All is right with the world. What did we do to deserve friends with candy? We felt missed, we felt the love and we felt the green eyed monster slinking away.

LATER THAT SAME DAY
We get a raft of magazines at our office. I really have no idea why we have National Geographic TRAVELER magazine, I didn’t order it, but it seems to be coming and I picked this one (Nov/Dec 2008) up to bring home and read because right on its cover it had this well-I’ve-got-to-check-this-out story hook: “World’s Sexiest Small City (HINT: IT’S IN ITALY) Page 98”. Hmmm. What that is all about? Midge got to it first and looked at me over the top of it and wagged her eyebrows a couple times “Want to guess where it is?” she said. “You’ll love it” Quit teasing me, let me see that! What a treat. 12 full color pages on one of our favorite neighbors, ever-chic, ever-Etruscan Perugia.

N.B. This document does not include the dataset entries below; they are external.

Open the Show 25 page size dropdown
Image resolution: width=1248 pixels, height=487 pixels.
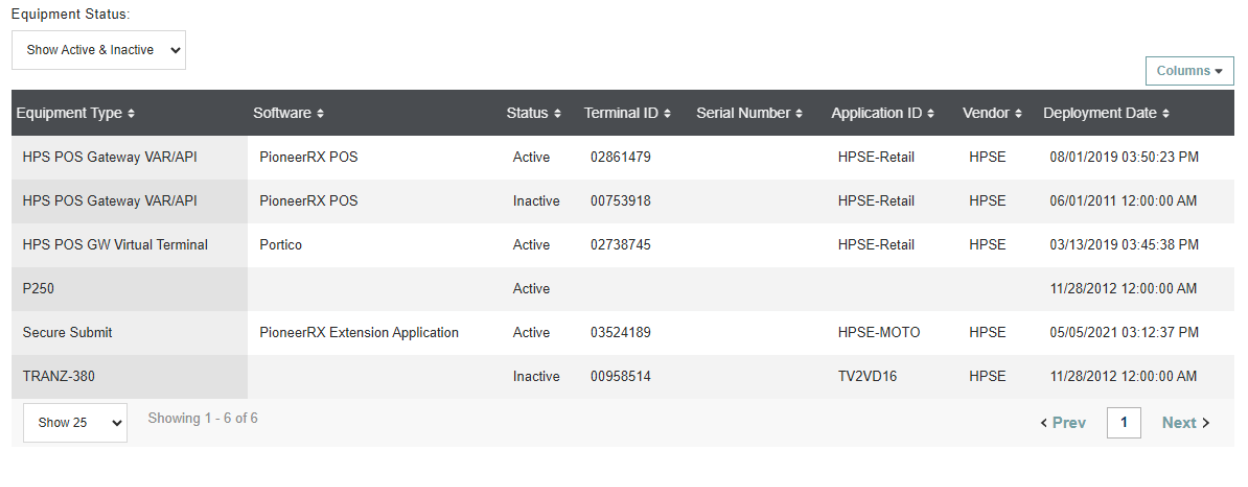click(x=75, y=423)
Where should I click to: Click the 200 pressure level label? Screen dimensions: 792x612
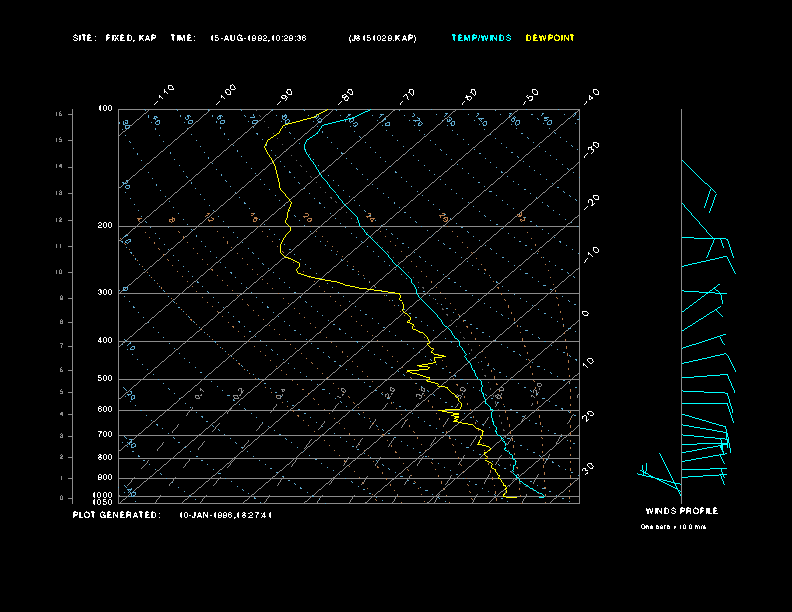click(105, 226)

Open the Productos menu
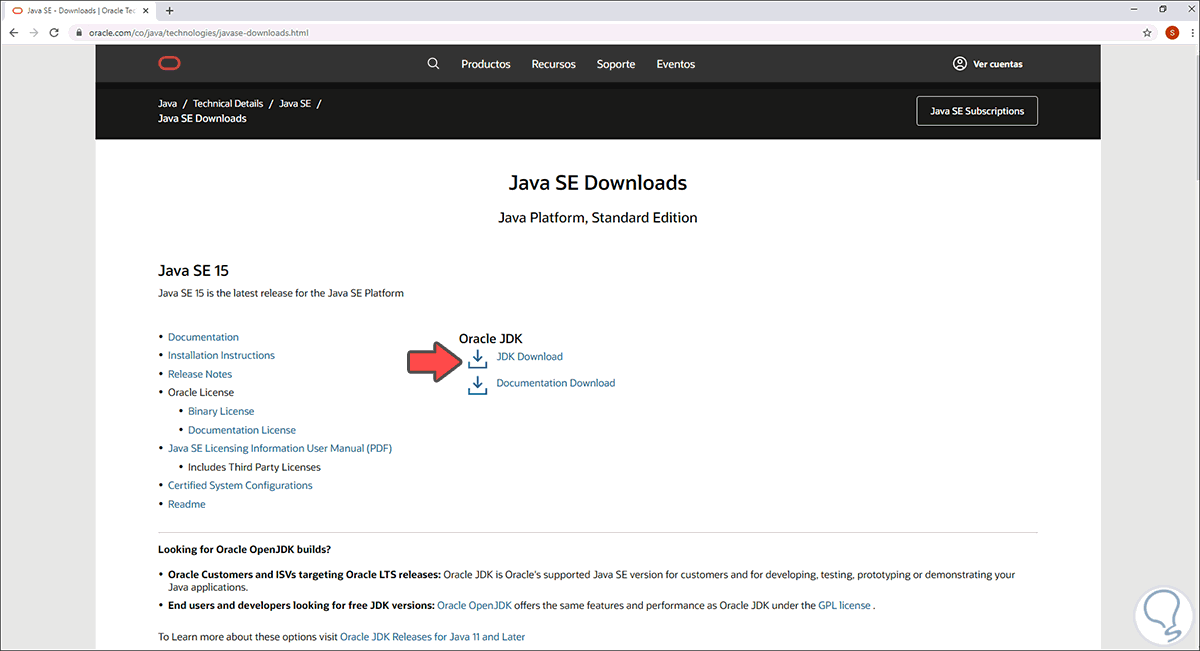(486, 63)
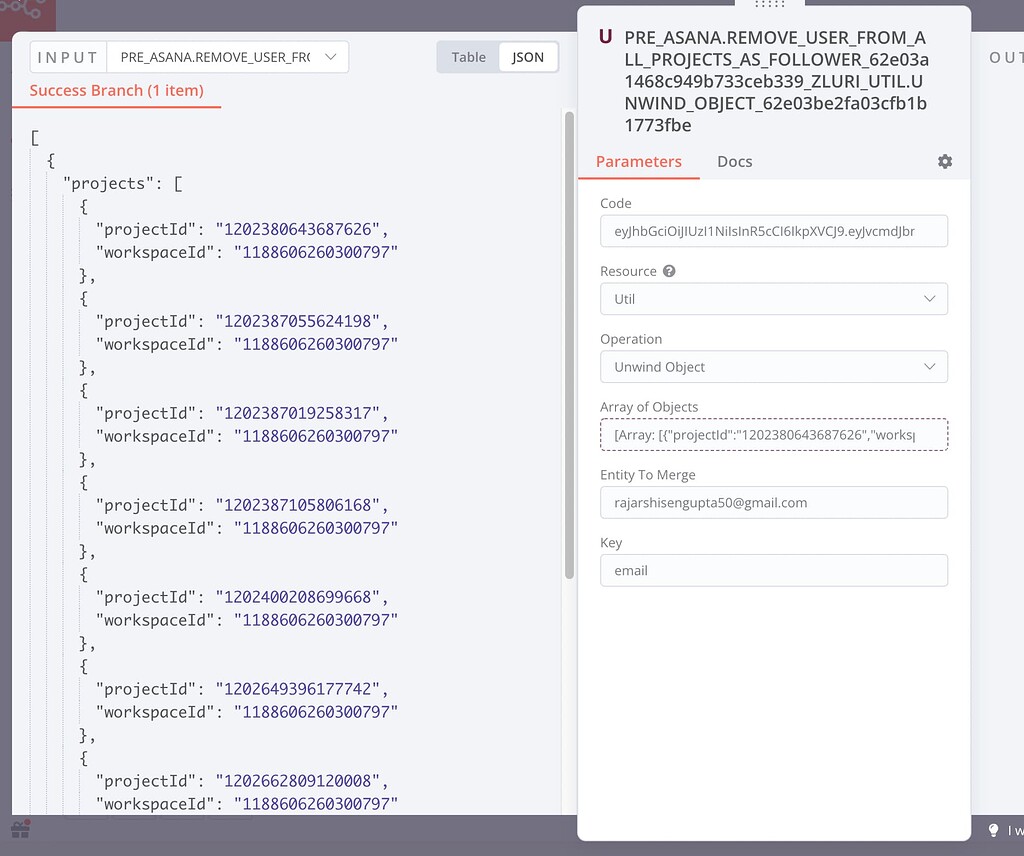Open the Operation dropdown showing Unwind Object
Screen dimensions: 1024x856
point(773,367)
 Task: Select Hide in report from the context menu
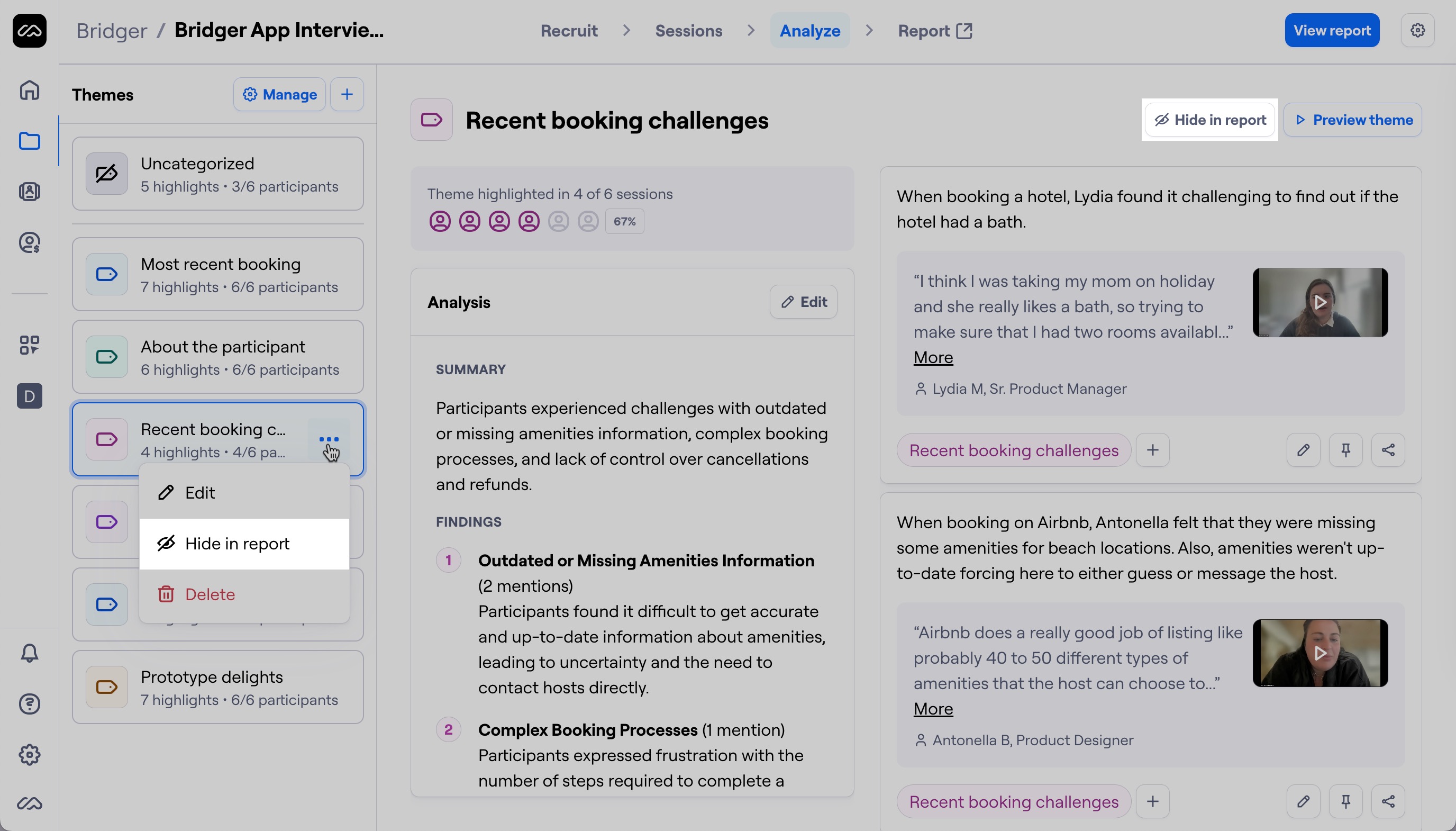237,544
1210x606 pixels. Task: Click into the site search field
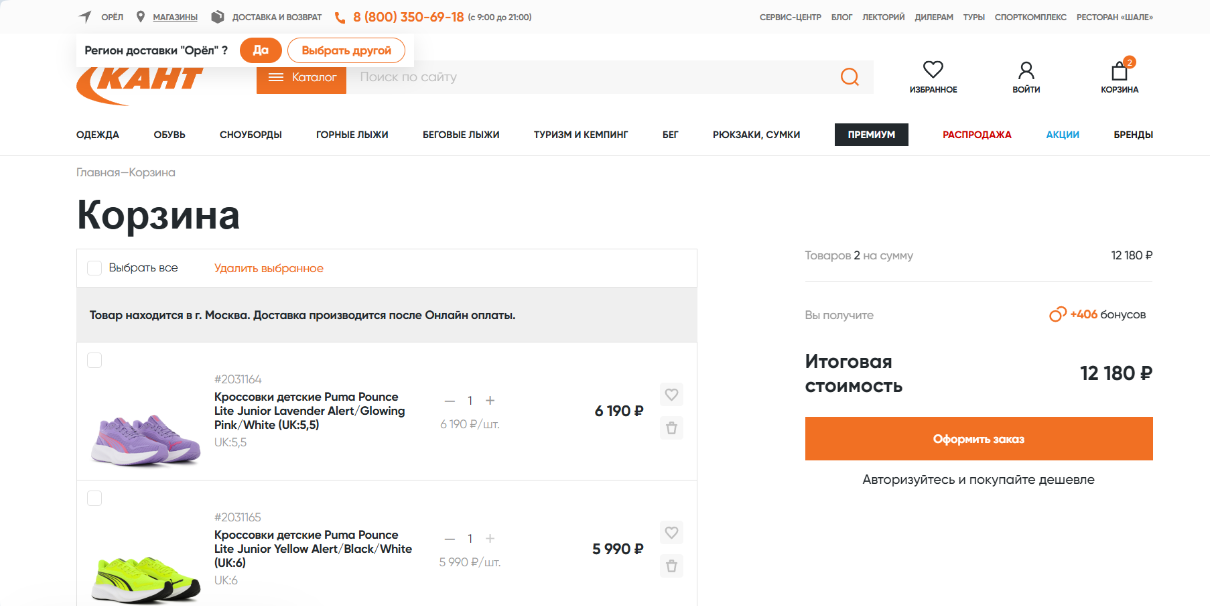[x=590, y=77]
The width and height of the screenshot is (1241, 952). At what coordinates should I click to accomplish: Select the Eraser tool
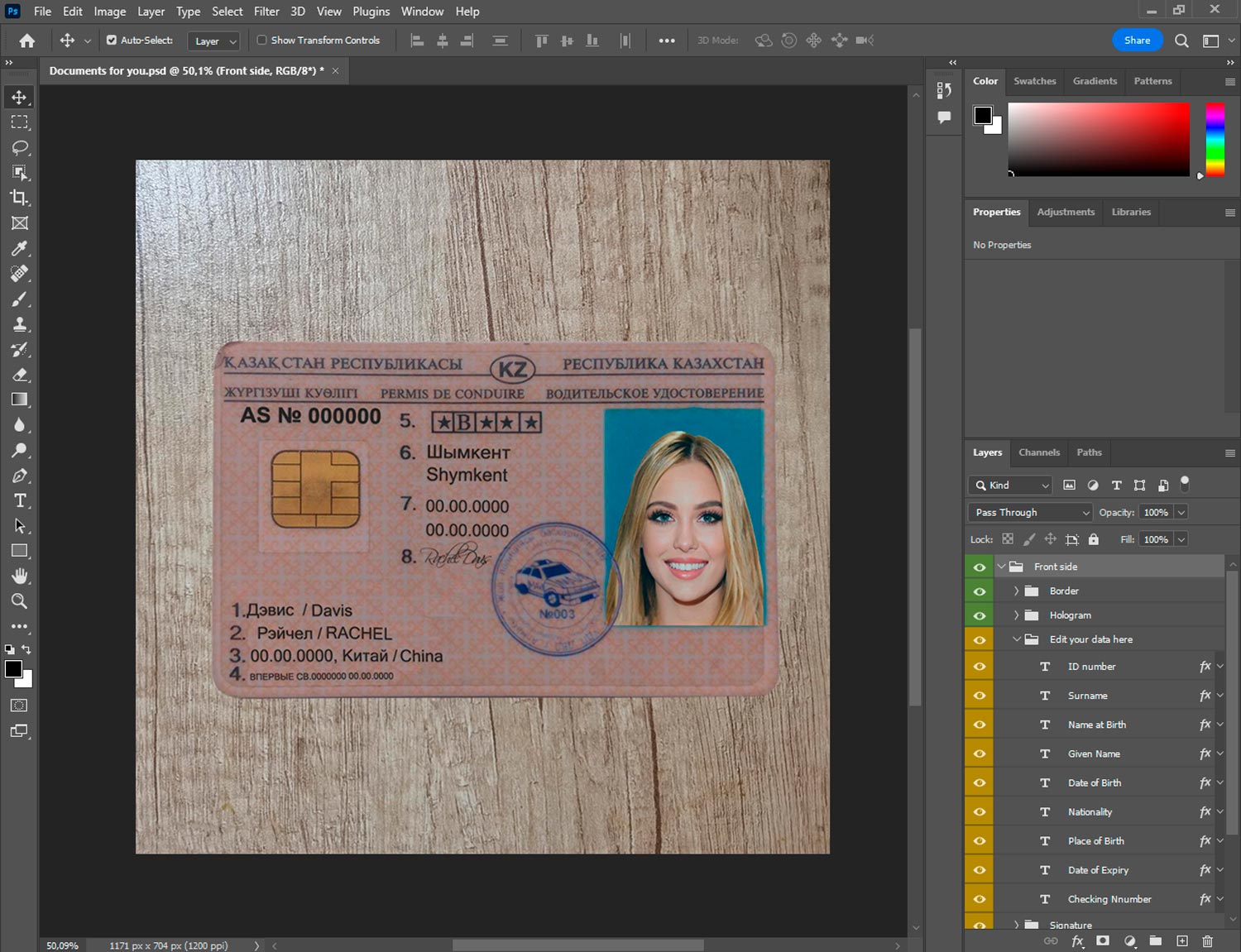pos(20,375)
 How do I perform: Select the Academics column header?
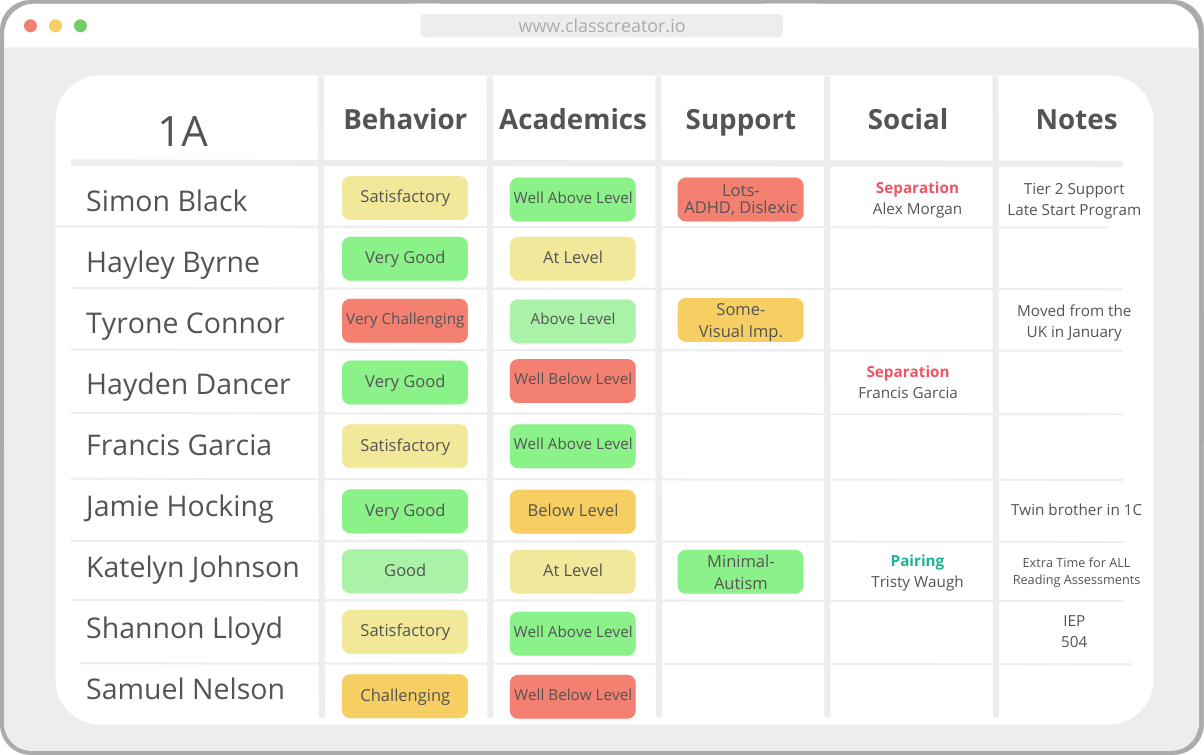click(x=573, y=119)
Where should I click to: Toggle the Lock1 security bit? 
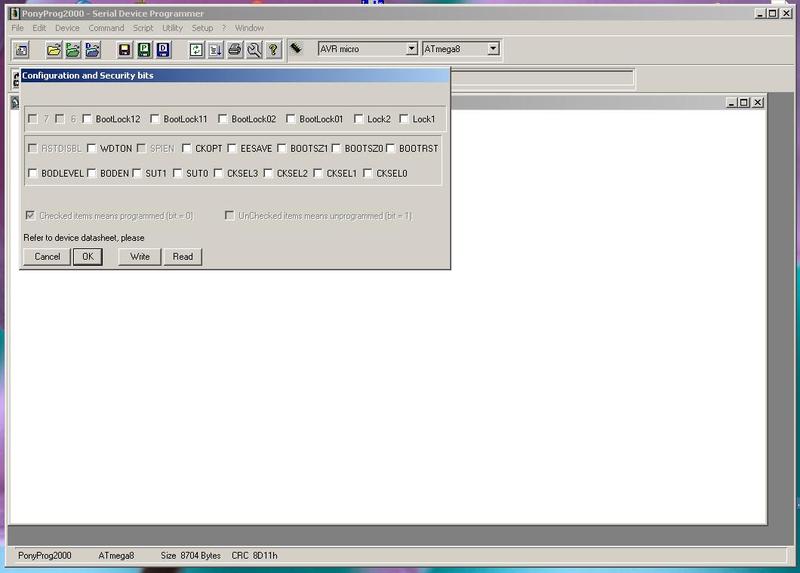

I’d love to give you a link to the article but that isn’t how TRAVELER is set up, so you may have to take my word that it is a great and engaging article or find a copy in your local magazine shop. Their web site does let you see some great Perugia photos. And like the chocolate bar from Aldo took me to Panicale, this took me back to my days at the Universita’ per Stranieri in Perugia. In a heartbeat, the soles of my shoes were polishing the stones of Corso Vannucci scuffing my way up that promenade to meet friends for a midnight gelato. Con Frutti di Boschi.
olive harvest in Panicale in Umbria in Italy
AND RIGHT NOW.
Right while I am writing this, our dear friend Elida dropped us an email about the olive harvest. Earlier in the week she’d sent us a couple pictures warning that our wisteria was trying to digest our house. So I wrote Dily at Linda’s store and she told her dad Bruno and he’ll teach that wisteria to mess with Casa Margherita! But back to the olive harvest. When it is nice weather, there is no finer way to spend the day than helping friends pick. And then helping yourself to groaning tables of food for hungry farm workers. She mentioned apple tart and zucchini pasta were on the menu today. I remember picking and eating and eating and picking, walking home and falling straight over into bed and sleeping like the proverbial pascha. At seven pm. Like we did the last time we were picking olives at Elida and Guenters. Oxygen and fresh sunshine overload will get you every time.

Ah, I wish we were there. And in my mind, we are.